Assessing the Balance of Power in Central-Local Relations in China

Assessing the Balance of Power in Central-Local Relations in China PDF Author: John Donaldson
Publisher: Routledge
ISBN: 1317205324
Category : Social Science
Languages : en
Pages : 234

Book Description
How do we understand the evolution of central-local relations in China during the reform period? This book addresses this question by focusing on eight separate issues in which the central-local relationship has been especially salient – government finance, investment control, regional development, administrative zoning, implementation, culture, social welfare and international relations. Each chapter introduces a sector and the way the center and various local governments have shared or divided power over the different periods of China’s reform era. The balance of power is gauged dynamically over time to measure the extent to which one level of government dominates, influences or shares power in making decisions in each of these particular domains, as well as what is likely to occur in the foreseeable future. The authors assess the winners and losers of these changes among key actors in China’s society. The result provides a dynamic view of China’s changing power relations.

Educating Migrant Children in Urban Public Schools in China

Educating Migrant Children in Urban Public Schools in China PDF Author: Bo Hu
Publisher: Springer
ISBN: 9811311471
Category : Education
Languages : en
Pages : 115

Book Description
This book investigates the implementation of the education policy for migrant children, arguing that it has been selectively implemented: while some policy themes have been effectively implemented, others have not. Four factors underlie this selective implementation: specificity of policy goals, funding for education, local incentives in an exam-oriented education system, and intergroup relationships between migrant and urban children.

Mao's Crusade

Mao's Crusade PDF Author: Alfred L. Chan
Publisher: OUP Oxford
ISBN: 0191554014
Category : Political Science
Languages : en
Pages : 338

Book Description
During 1957 and 1958 Mao was seized by a vision that the Chinese economy could develop rapidly in leaps and bounds by relying on intuition and mass spontaneity.

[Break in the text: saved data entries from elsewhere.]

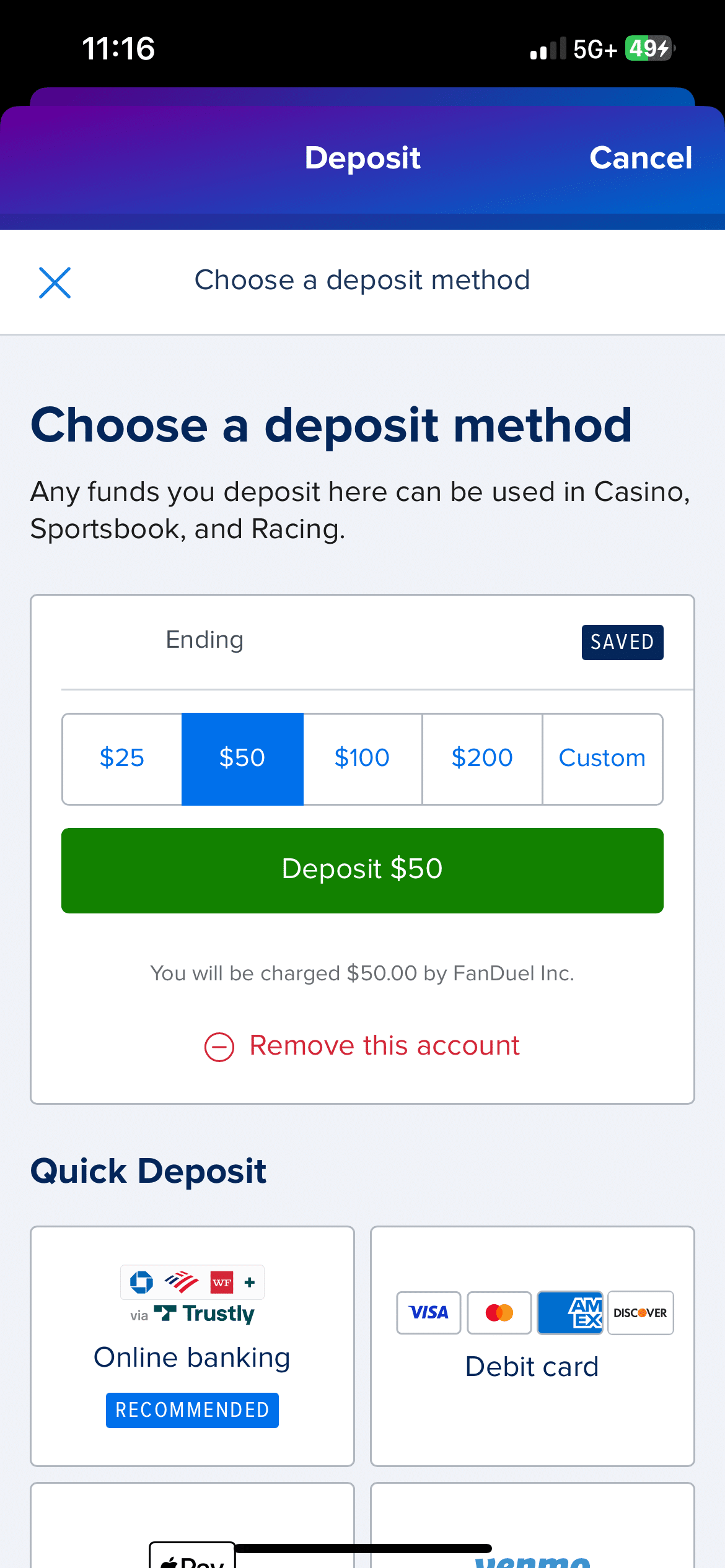Tap the battery indicator in the status bar
Viewport: 725px width, 1568px height.
pyautogui.click(x=649, y=48)
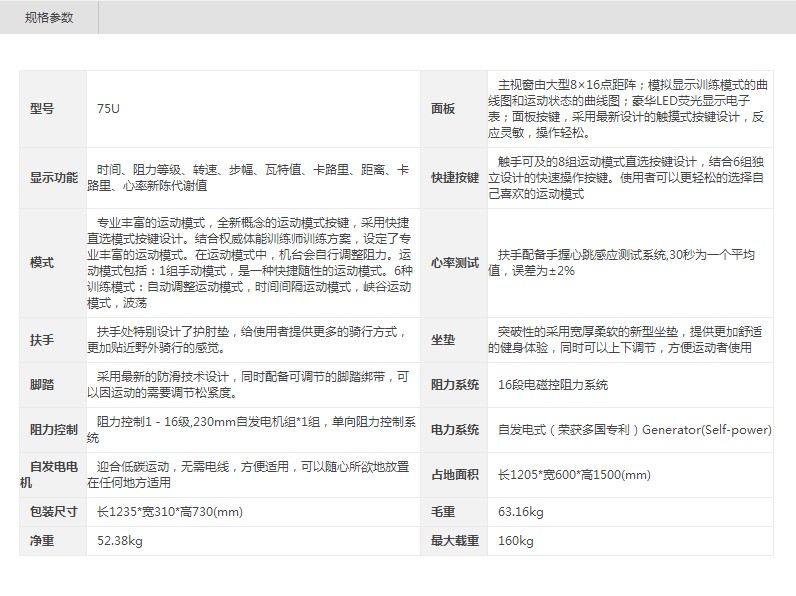Click the 坐垫 row label
This screenshot has width=796, height=596.
442,340
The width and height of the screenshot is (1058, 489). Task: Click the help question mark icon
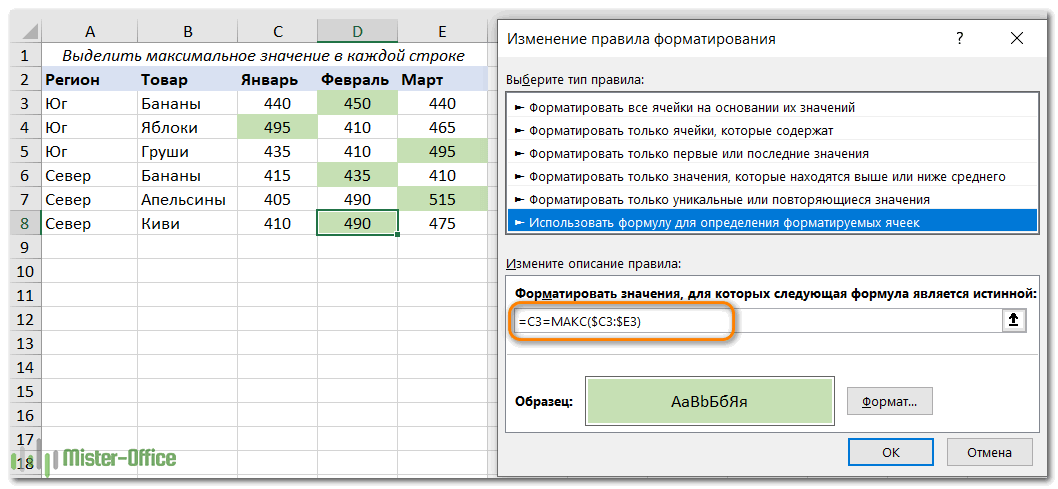tap(960, 39)
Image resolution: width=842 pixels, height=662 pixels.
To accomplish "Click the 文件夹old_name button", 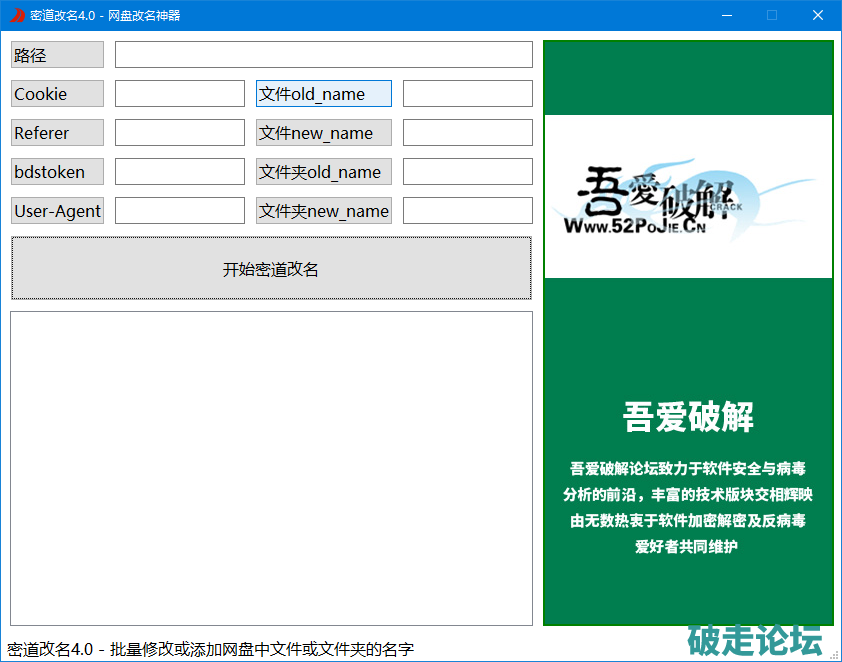I will (323, 172).
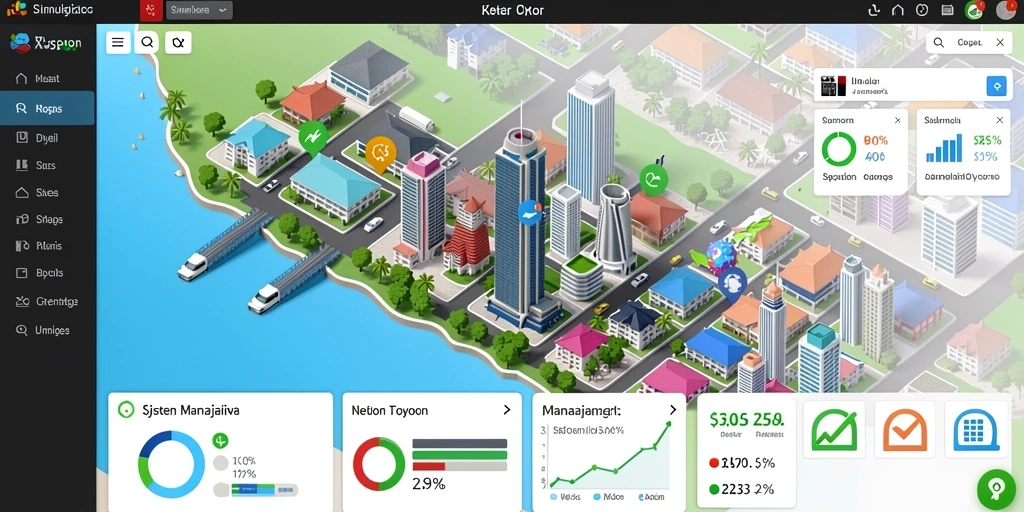Screen dimensions: 1024x512
Task: Click the green map pin near the harbor
Action: 313,138
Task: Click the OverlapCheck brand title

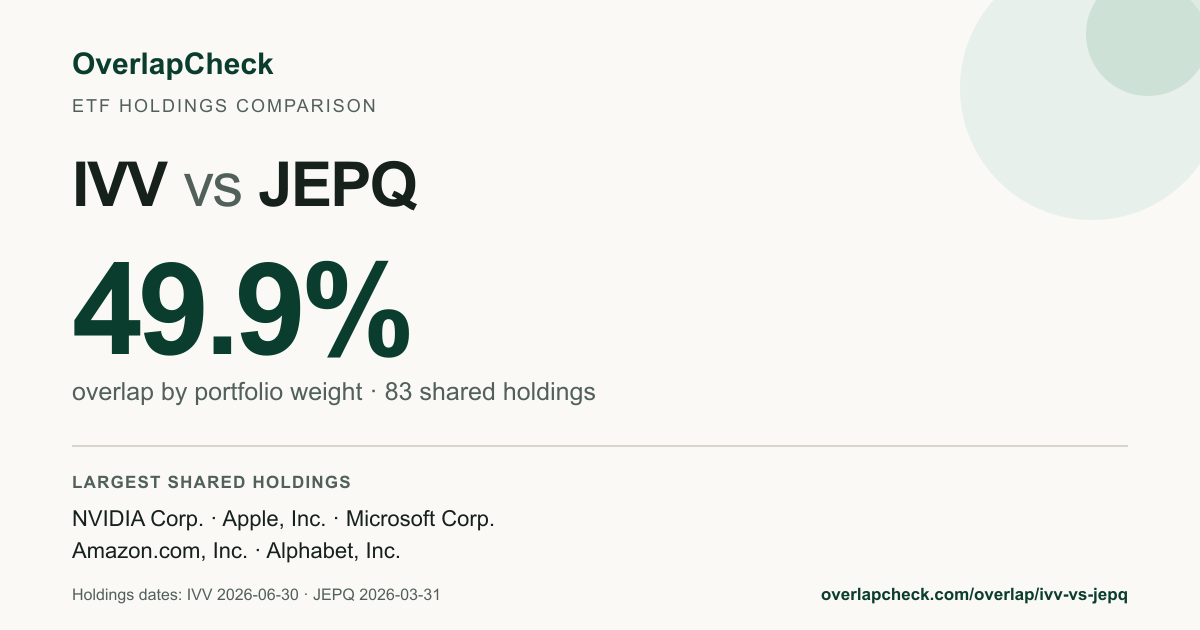Action: point(172,65)
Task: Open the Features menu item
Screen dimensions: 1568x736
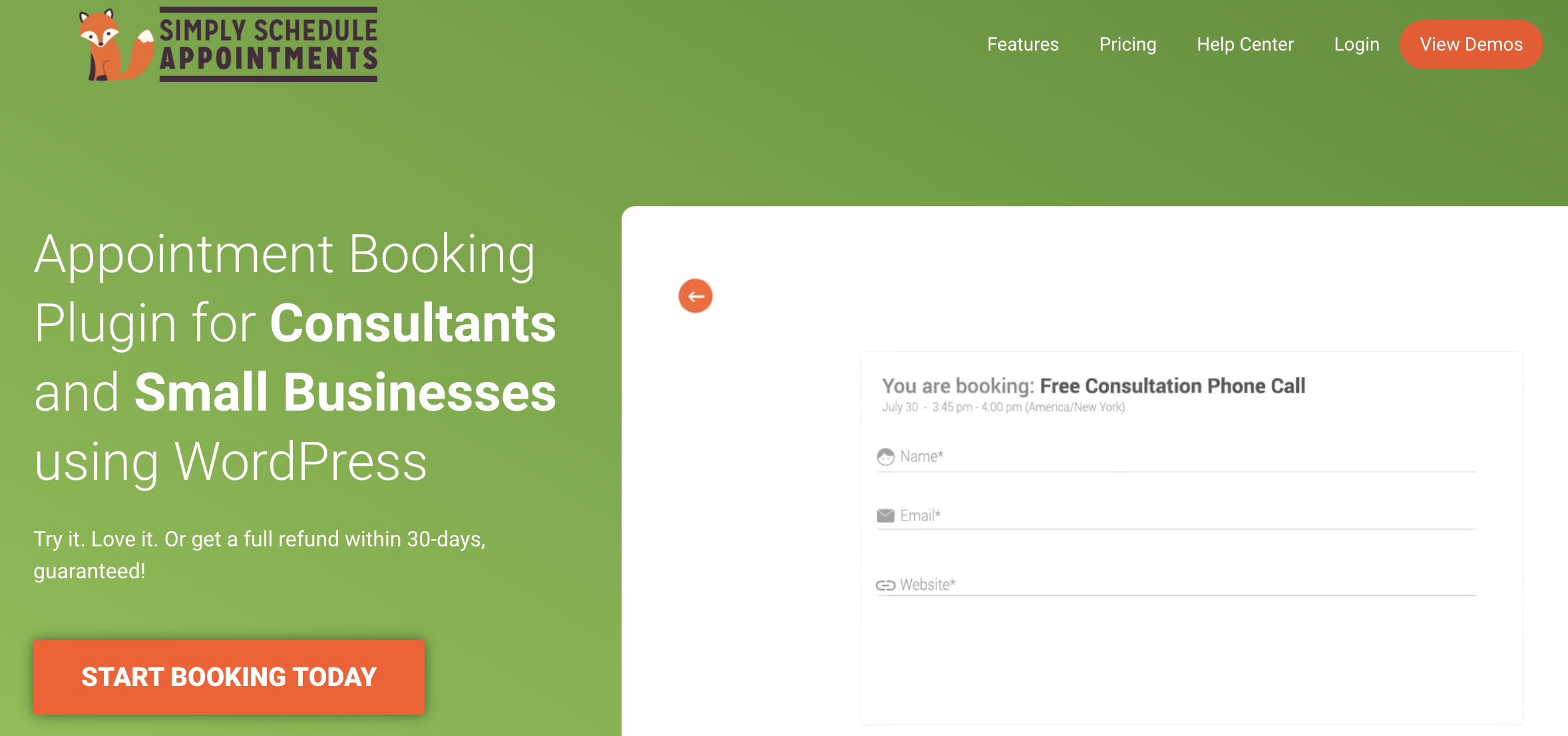Action: (x=1022, y=45)
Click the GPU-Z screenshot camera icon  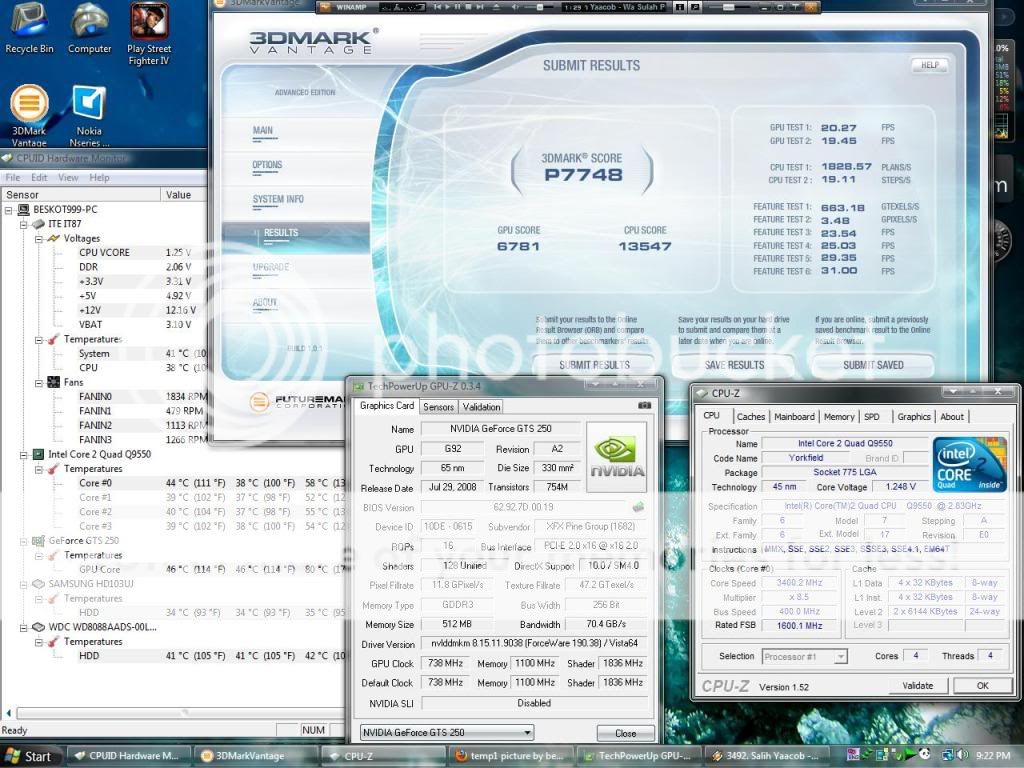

As a consequence, he single-handedly launched a colossal mobilization campaign called the Great Leap Forward, which featured many radical policy innovations, including the people's communes. This book is the first in-depth and original study of policy formulation and implementation during the Leap to link the roles of Mao, the central leaders, the ministries, and the province of Guangdong. Rejecting the theory that the Leap was an outcome of bureaucratic politics and competition, the study establishes beyond doubt the supreme and dominant position of Mao in initiating and commanding the Leap. Alfred L. Chan goes further than propounding a Mao-dominant model by documenting the strategic and tactical moves made by Mao in order to neutralize all opposition and to carry the day. He also discusses in detail the policy roles and input of other top leaders on whom the improvising Mao relied to feed his imagination and to flesh out his policies. In the chapters on the implementation of the Leap, Dr Chan explores how the ministries of Metallurgy and Agriculture were transformed from bureaucratic agencies into agents of mobilization, and how impossible targets forced them to keep up appearances by focussing on the rituals of mass mobilization. Similarly, other chapters on Guangdong show the simultaneously fervent, ritualistic, and desperate attempts to implement every hunch and intuition emanating from the centre. Exhaustive research using new material made available in the post-Mao era, as well as archives from the 1950s and 1960s, has yielded novel and original insights into the leader Mao, central decision-making, and policy implementation in the communist hierarchy.

Remaking the Chinese State

Remaking the Chinese State PDF Author: Jianmin Zhao
Publisher: Psychology Press
ISBN: 041525583X
Category : Political Science
Languages : en
Pages : 302

Book Description
Examines topical issues of China's reform process from a political science perspective.